John Galway is an average White American. John is a mix of Europe; his ancestry includes German, Scandinavian, English, Italian, Scottish, and of course, with a last name like Galway, Irish too. He grew up in small-town America as one of four siblings. He joined the army at 18, served for a number of years, and still flies the stars and stripes from his front porch. He then came back and got a college degree in engineering, as well as a job designing industrial machinery for a large manufacturing company. He lives in the small town where he grew up with his wife, Maggie, and where they raised their son and daughter, Ryan and Amy, who are now both in college. John attends a local church regularly, and when the elections roll around he votes for the fiscally conservative, pro-life, pro-gun, conservative candidates. Life has been good to John, at least until recently.

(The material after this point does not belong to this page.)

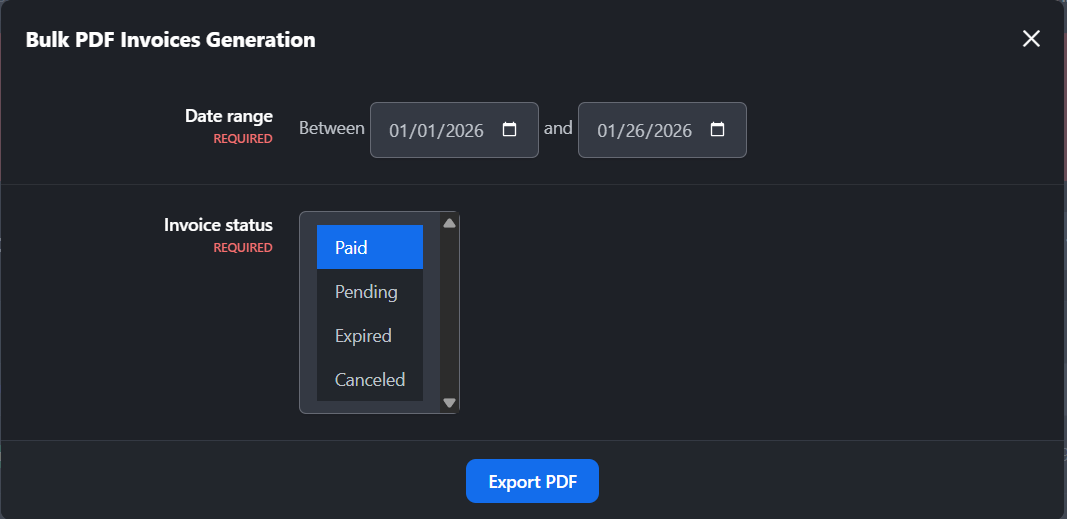Click the month segment of the end date

[605, 130]
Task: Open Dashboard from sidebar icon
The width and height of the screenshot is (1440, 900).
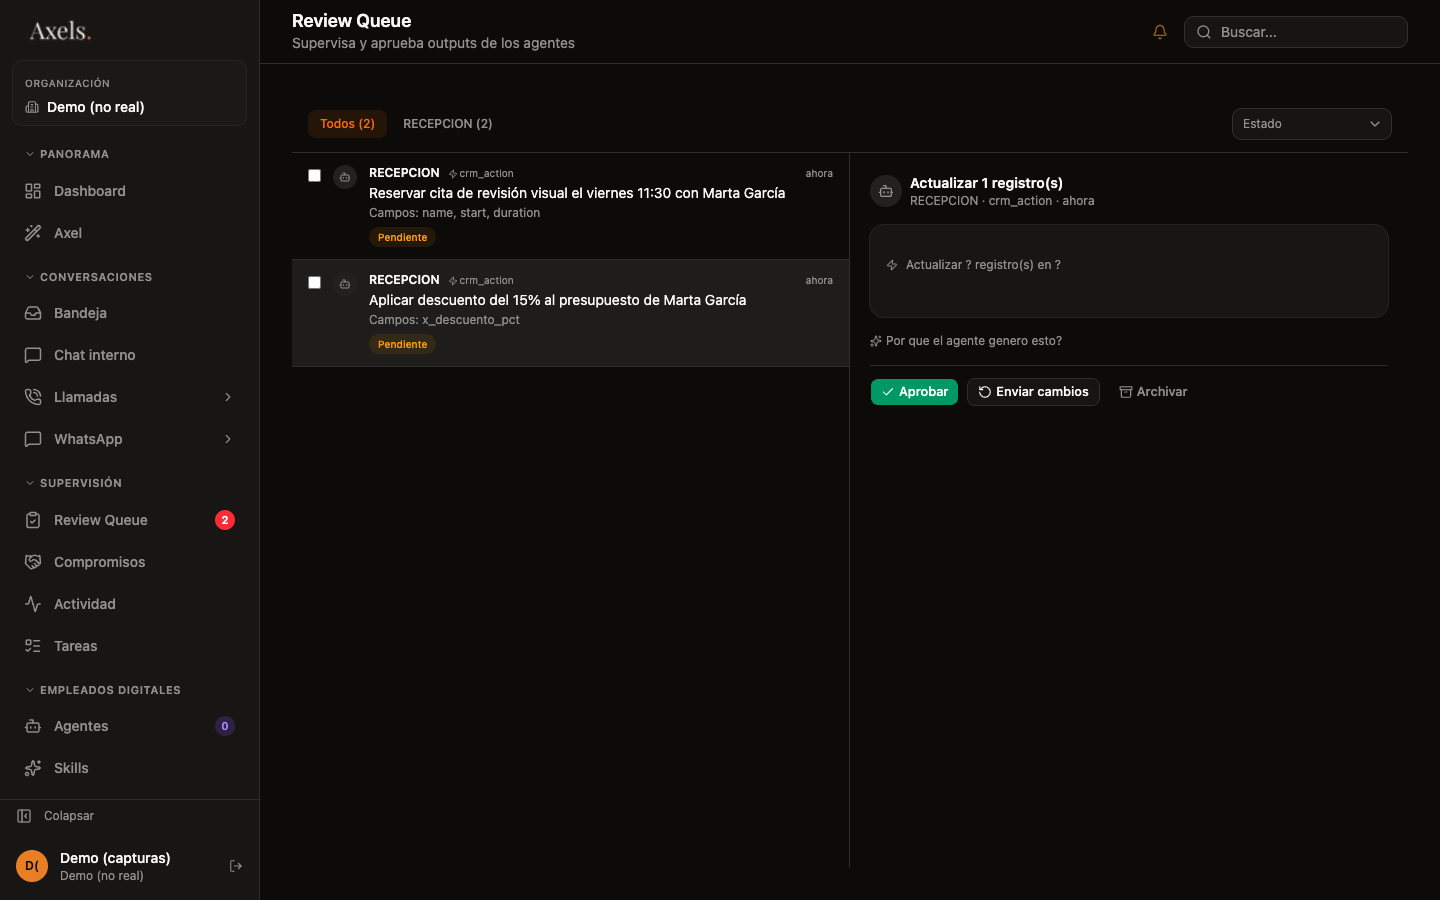Action: point(33,191)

It all started back a number of years ago when the mayor of John’s town started a campaign to bring racial minorities to town. Some of the town’s businesses wanted cheaper labor and the mayor did not want to lose his political contributions. Phrases involving “compassion,” “equality,” “diversity,” “tolerance,” and “inclusive” were used in the campaign. Since the few minorities John had met in the military and at university had seemed decent enough, John did not complain. Soon, however, things began to change in John’s town.
Crime rates and drug use increased exponentially; unheard of crimes like murder and rape became all too commonplace. The local schools went downhill as they had to deal with a massive increase in behavioral problems and were forced to dumb down the material to allow the minority students to keep up. Taxes went up to support the increased cost of law enforcement and welfare handouts to support the new arrivals. What used to be working class neighborhoods quickly became slums, and sub-prime loans were given out like candy to allow minorities into middle class neighborhoods. Mom-and-Pop stores went out of business, unable to compete with the superstores who boomed with the increase of cheap labor – superstores in which English was a secondary language and whose shoppers looked more like a gathering at the United Nations rather than the population of an American town. An increasing number of John’s friends started moving away, citing “crime” and “poor schools.”

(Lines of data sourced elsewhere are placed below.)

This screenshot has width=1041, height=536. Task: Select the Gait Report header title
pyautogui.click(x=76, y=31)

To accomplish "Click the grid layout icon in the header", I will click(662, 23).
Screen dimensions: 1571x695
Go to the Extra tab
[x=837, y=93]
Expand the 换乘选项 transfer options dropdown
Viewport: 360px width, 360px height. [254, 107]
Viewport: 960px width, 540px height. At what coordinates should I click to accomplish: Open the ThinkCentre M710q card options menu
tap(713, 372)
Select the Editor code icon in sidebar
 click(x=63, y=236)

This is the backdrop where we find John one Friday morning on his way to work. He is still furious from last night’s neighborhood association meeting. He had been asked to take down his U.S. flag because some of the foreign-born arrivals in his neighborhood found it offensive and exclusivistic. John had adamantly refused. “America is about respect and tolerance, and we find that flag offensive,” proclaimed one of John’s new Mexican neighbors. In the end, the neighborhood association leadership had simply voted to make it against the rules to fly any flag from a house. Although outraged, he had taken his flag down that morning.
To take his mind off this, John turned on the local talk show station. There had been national, state, and local elections that Tuesday and all the talk was about the results. The kind of fiscally conservative, pro-life, pro-gun, conservative candidates John supported, ones who used to consistently win in John’s area, just couldn’t seem to compete anymore against the pro-big government, pro-welfare, liberal candidates, now that the new arrivals were in town. More depressing was the fact that this trend seemed to be nationwide with the election of a pseudo-Muslim African as U.S. President. The talk show was predicting yet another round of welfare and tax increases after Tuesday’s election results.
When John arrived at work, he was greeted with the news that thirty of his coworkers were being let go at the beginning of the next month and being replaced with H-1B visa workers from India and China who would be working for half the current workers’ salary. John and several of his coworkers were unhappily discussing the situation when a manager overheard them and told them that if he heard any more of that kind of talk, then they would all be signed up for mandatory sensitivity training.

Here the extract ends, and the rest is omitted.